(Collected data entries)
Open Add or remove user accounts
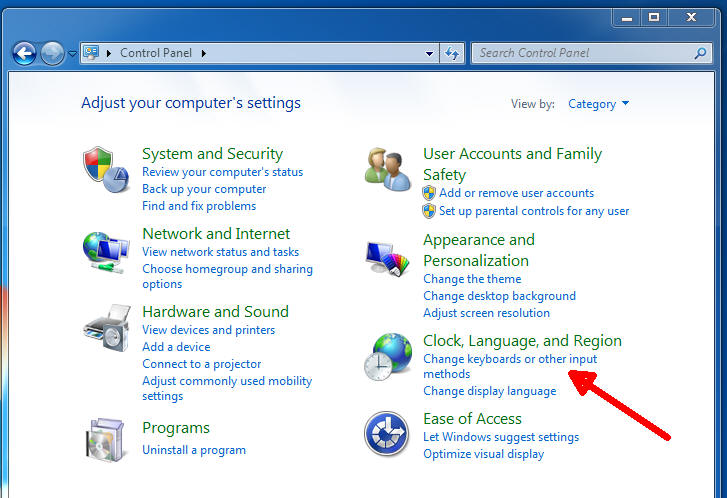 coord(516,193)
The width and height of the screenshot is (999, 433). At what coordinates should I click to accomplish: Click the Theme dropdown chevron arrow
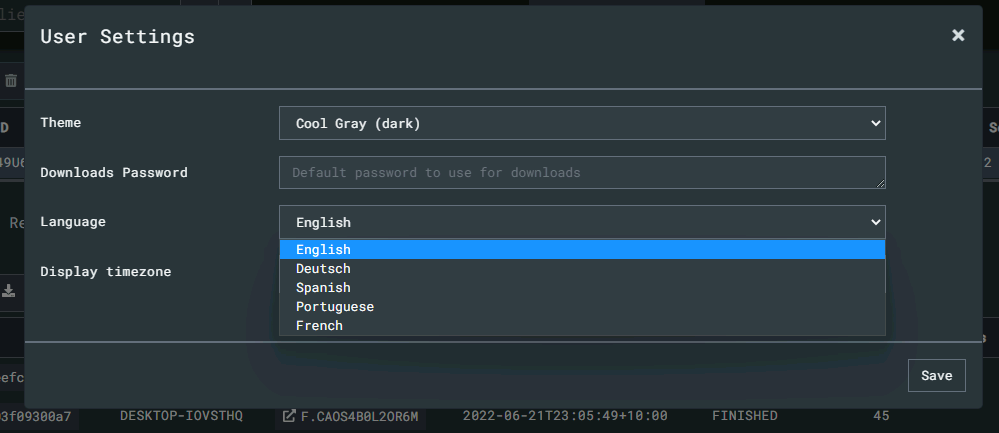click(875, 124)
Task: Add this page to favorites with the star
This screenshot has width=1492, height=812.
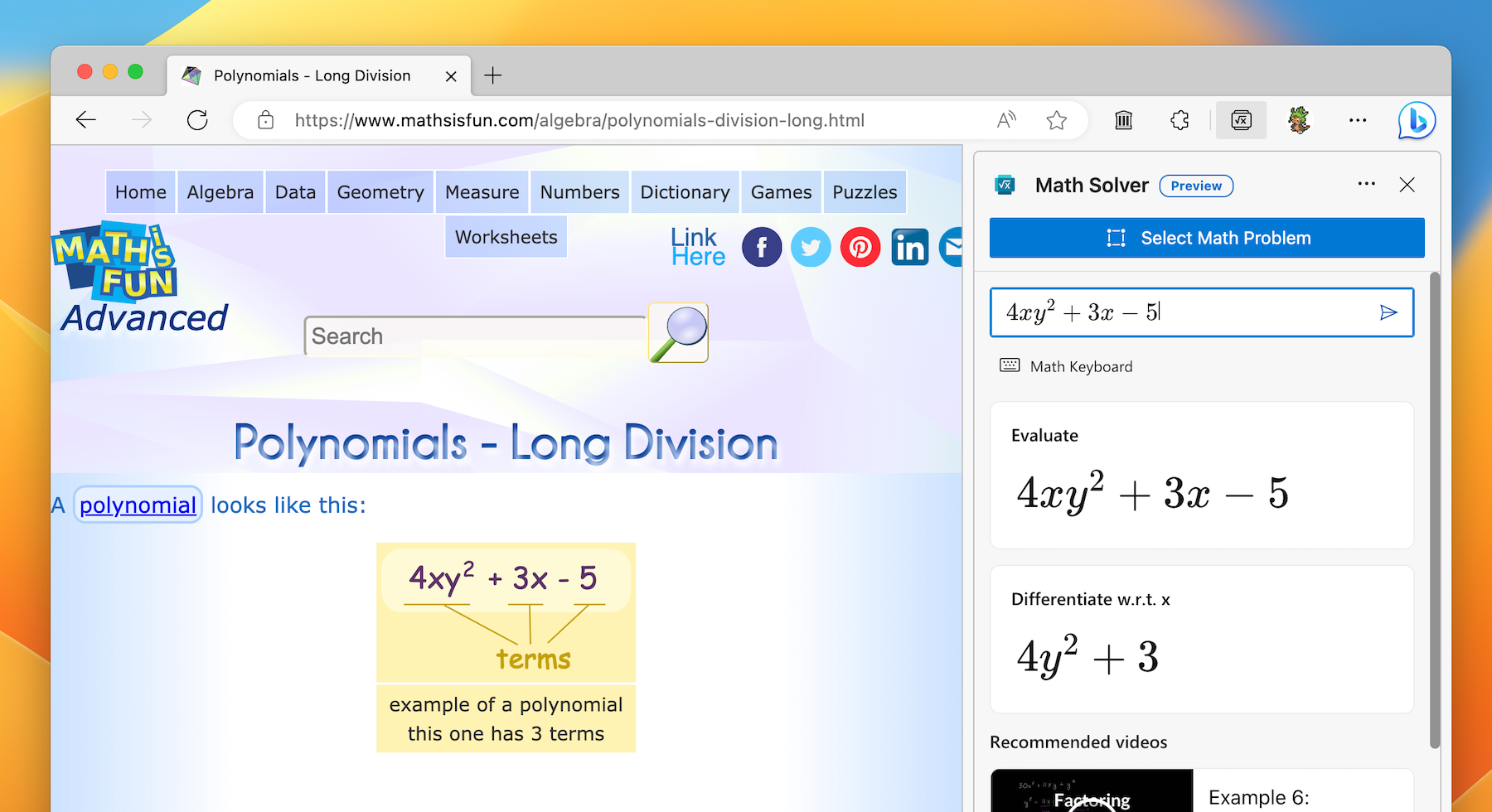Action: 1056,121
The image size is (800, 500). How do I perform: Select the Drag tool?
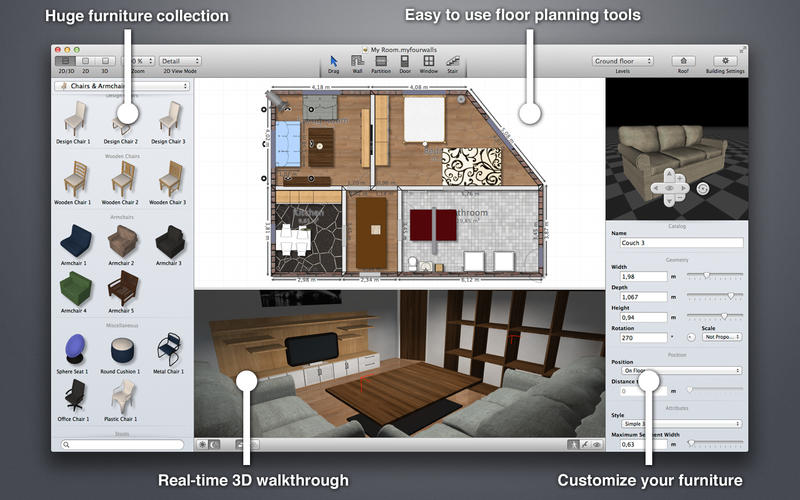(334, 62)
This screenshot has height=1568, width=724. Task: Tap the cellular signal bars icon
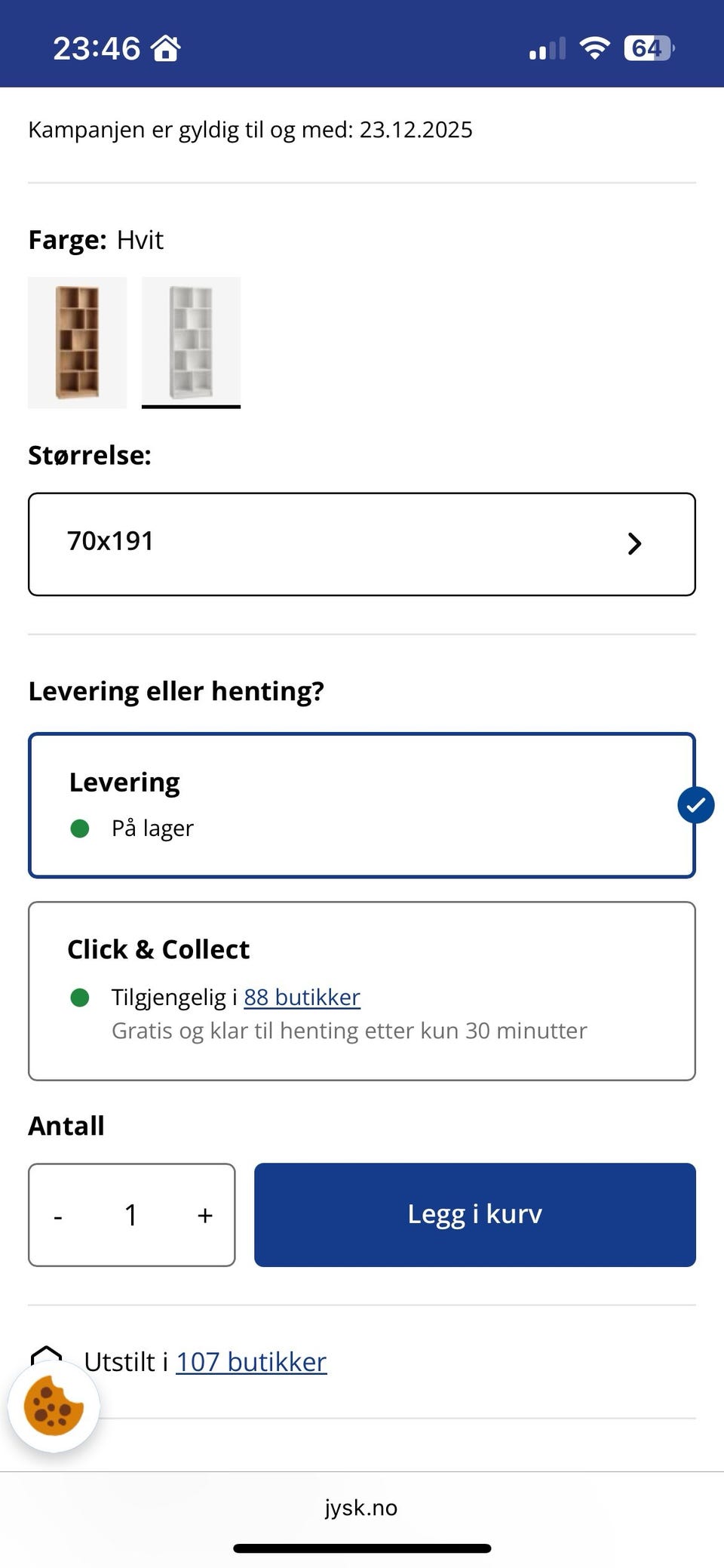click(547, 49)
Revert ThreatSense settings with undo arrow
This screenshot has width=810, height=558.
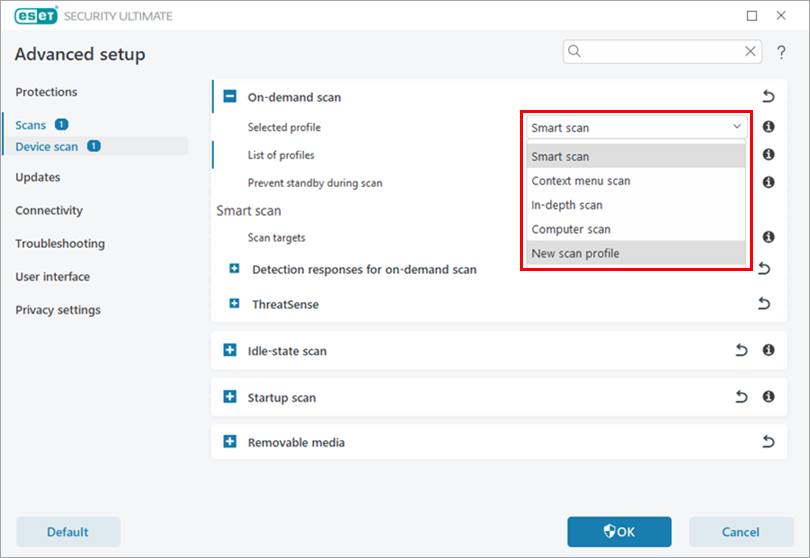tap(764, 304)

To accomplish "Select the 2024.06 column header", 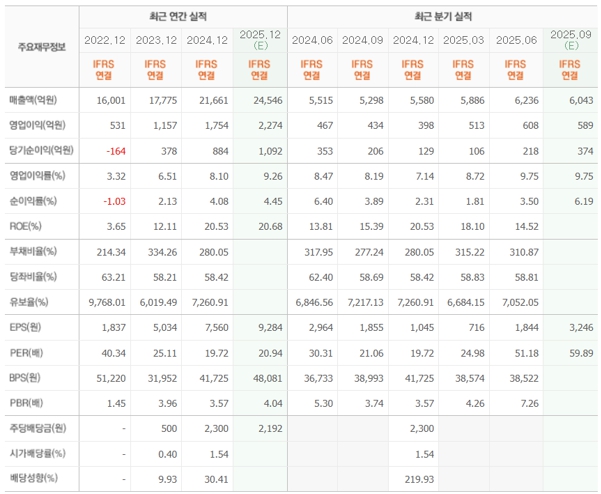I will click(311, 40).
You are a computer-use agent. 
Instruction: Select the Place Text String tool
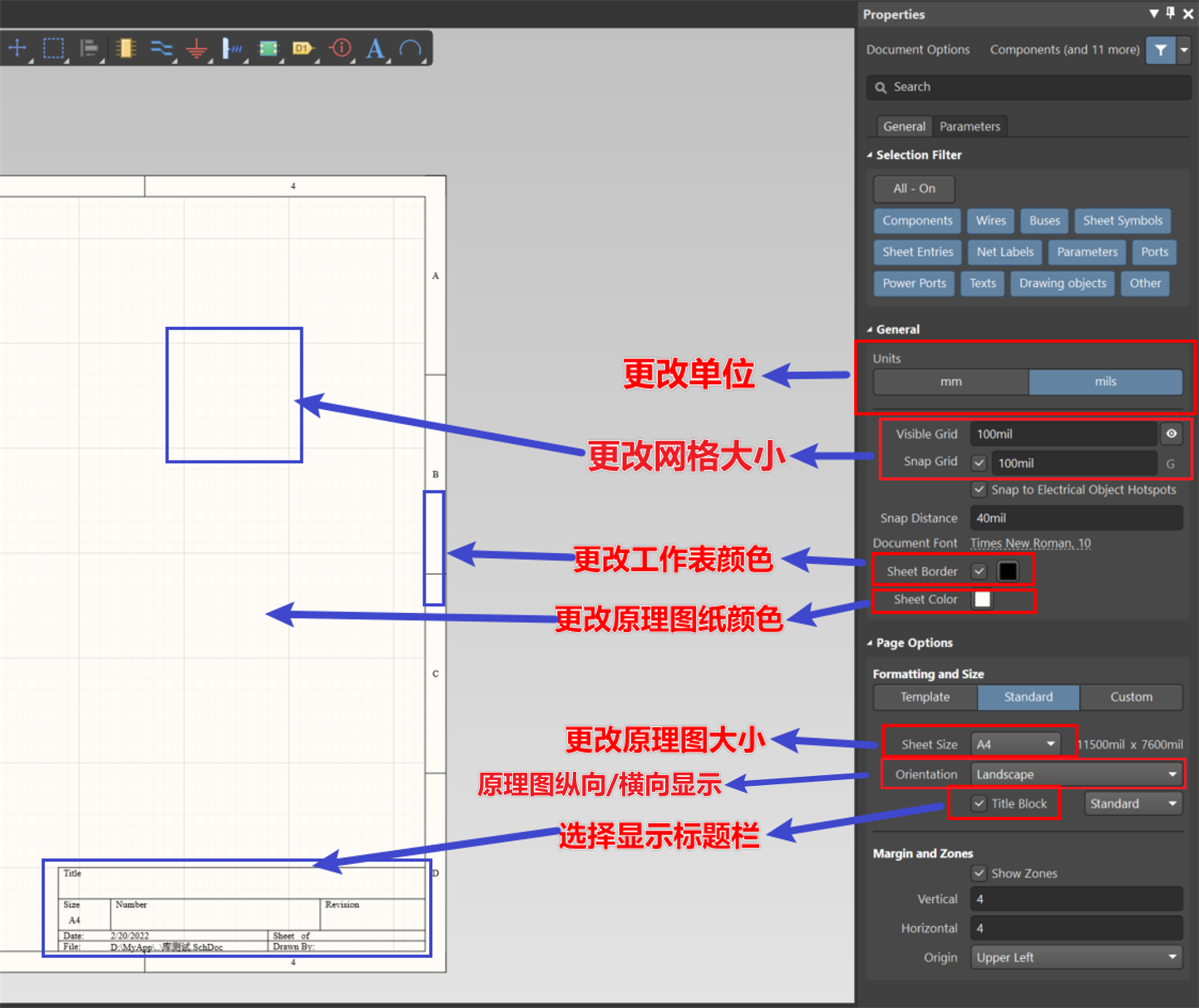(376, 48)
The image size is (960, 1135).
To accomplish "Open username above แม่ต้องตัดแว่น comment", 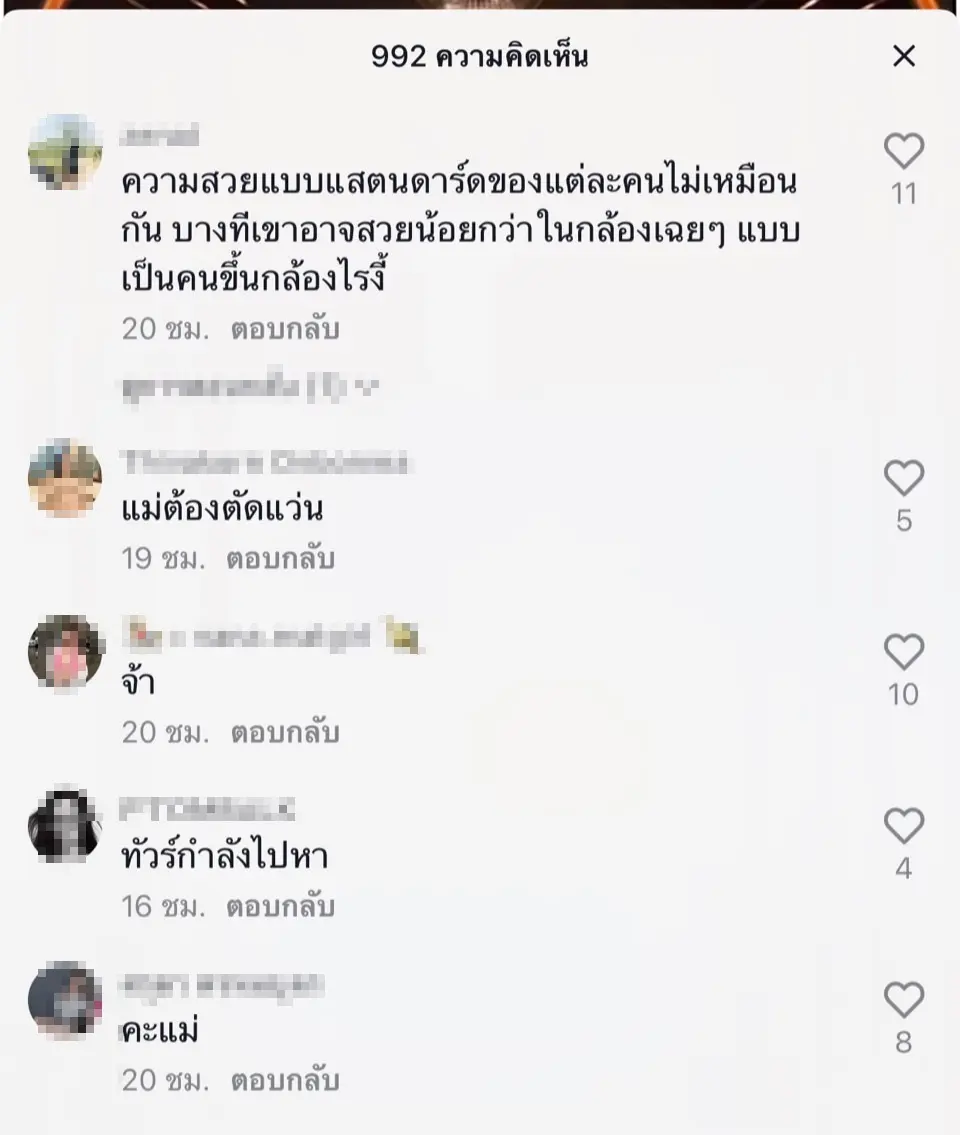I will tap(265, 462).
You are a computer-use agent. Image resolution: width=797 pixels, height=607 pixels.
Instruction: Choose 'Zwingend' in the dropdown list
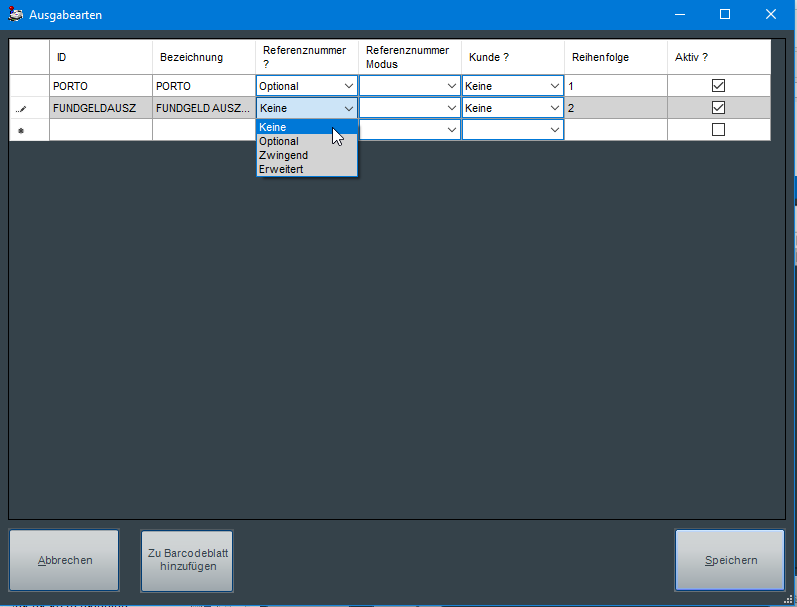pos(283,155)
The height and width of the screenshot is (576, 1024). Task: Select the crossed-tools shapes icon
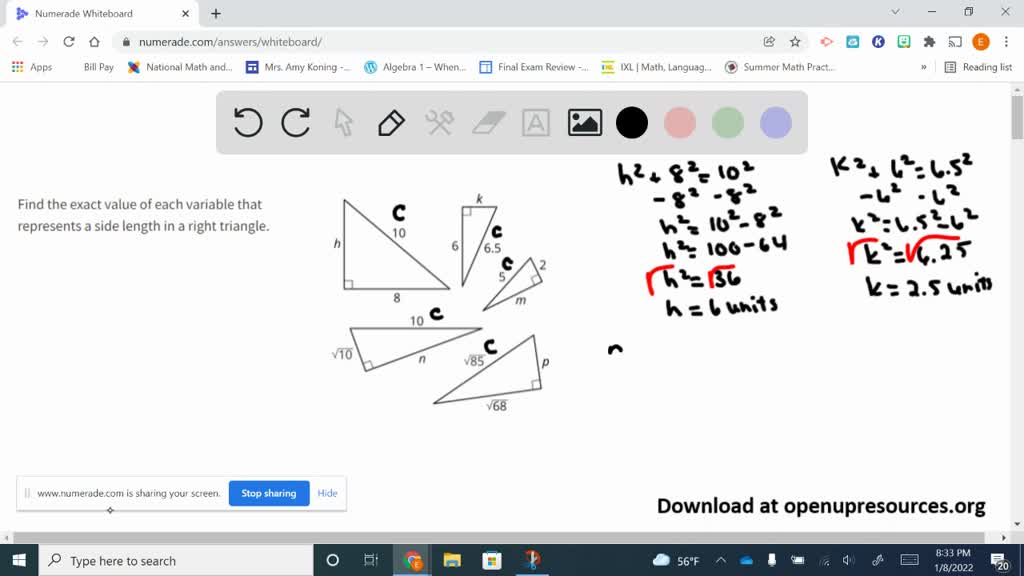438,122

### [EXERCISE OBJECTIVE]
Go through the data line by line and work out how many lines contain "with". Give only that number.

### [SOLUTION TO THE PROBLEM]
2